Não canso nem cansarei de repetir. O grupo mais próximo àquele que governará o país pelos próximos quatro anos é formado por um filho que afirma, diante de uma câmera (símbolo máximo de seu sentimento inatacável de impunidade) que “basta um soldado e um cabo para fechar o Supremo Tribunal Federal”; um vice que afirma que “o povo brasileiro é oriundo da indolência do indígena, da malandragem do africano e do privilégio do branco”, entre outras barbaridades. O futuro líder da nação conseguiu afirmar, sem corar de vergonha, que os africanos se ofereceram voluntariamente para trabalhar como escravos em terras lusitanas. É difícil não sentir vergonha diante de tais rememorações. Não por aqueles que proferiram tais sandices, pois todos temos o pleno direito de acreditar nos absurdos que quisermos. Mas sim por aqueles que, ao dirigirem seu voto a tal classe de seres humanos a eles se equipararam. Porque, que me desculpem quem ainda quer convencer o mundo e, talvez, a si mesmos do contrário, mas quem vota em racista, racista é. Quem elege como governante a um misógino, pela misoginia sente atração. Quem comemora a vitória eleitoral de um homofóbico, possui a homofobia como motor de seus atos.

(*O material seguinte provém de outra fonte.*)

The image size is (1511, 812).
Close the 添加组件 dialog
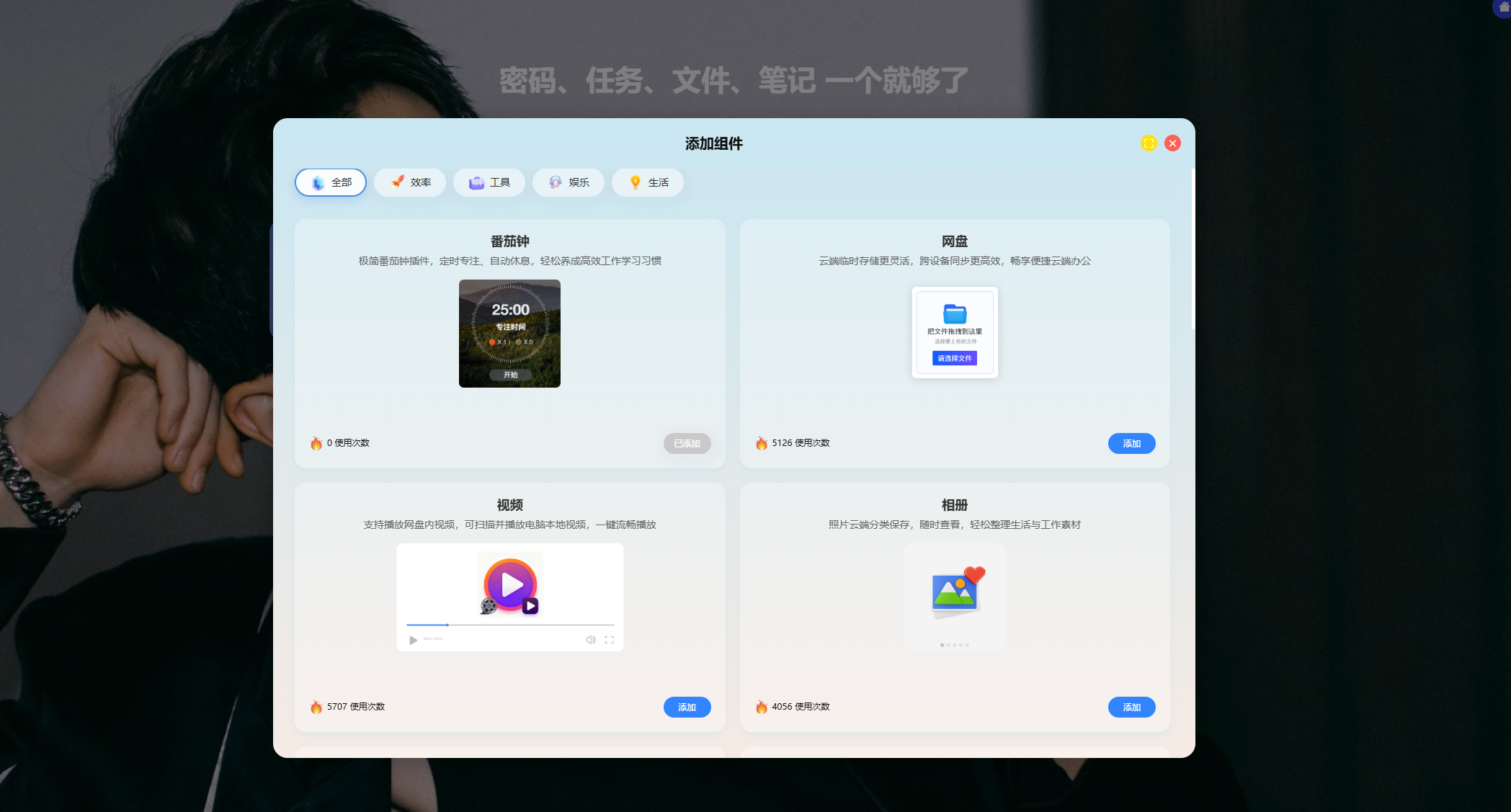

Não se trata de uma questão política, mas de decência humana. De representação. De acordo com uma das definições presentes no dicionário: “ideia que concebemos do mundo ou de uma coisa”. Nosso sistema é definido como o de uma república democrática representativa. O que significa, muito simplesmente, que os governantes representam os governados. Ou seja, compartilham com eles as mesmas concepções de mundo. Com as eleições de 2018, não restam mais máscaras a serem retiradas. Não há mais viabilidade na sobrevivência da “hipocrisia à brasileira”. A partir do próximo ano, bastará olhar para o representante máximo da nação para termos o reflexo exato desta mesma nação. “Cada povo tem o governo que merece”, outro conhecido adágio popular, também ilustra bem a situação. O Brasil está e será, ao menos, mais autêntico. “Acabou”. Palavra que se aplica a tantas coisas, em tantas situações. Mas que, presentemente, nunca vem desacompanhada do seu respectivo “silêncio”. Um minuto basta. Para rememorarmos os sonhos de igualdade desfeitos. Para lamentarmos a sociedade mais justa que não mais será. Para nos despedirmos da esperança que foge, envergonhada e amedrontada. Um minuto de silêncio por nós. Por nosso país. Um minuto longo, mas que nada será perto dos quatro anos que se aproximam. Um minuto doído. Um minuto sofrido. Um minuto eterno. Feliz “era nova” a todos os que dançam, embriagados, ao som do lancinante silêncio que nos assombra e nos emudece. Porque, neste momento, tudo que resta para ser dito pode ser resumido em uma única palavra: acabou. Até a próxima!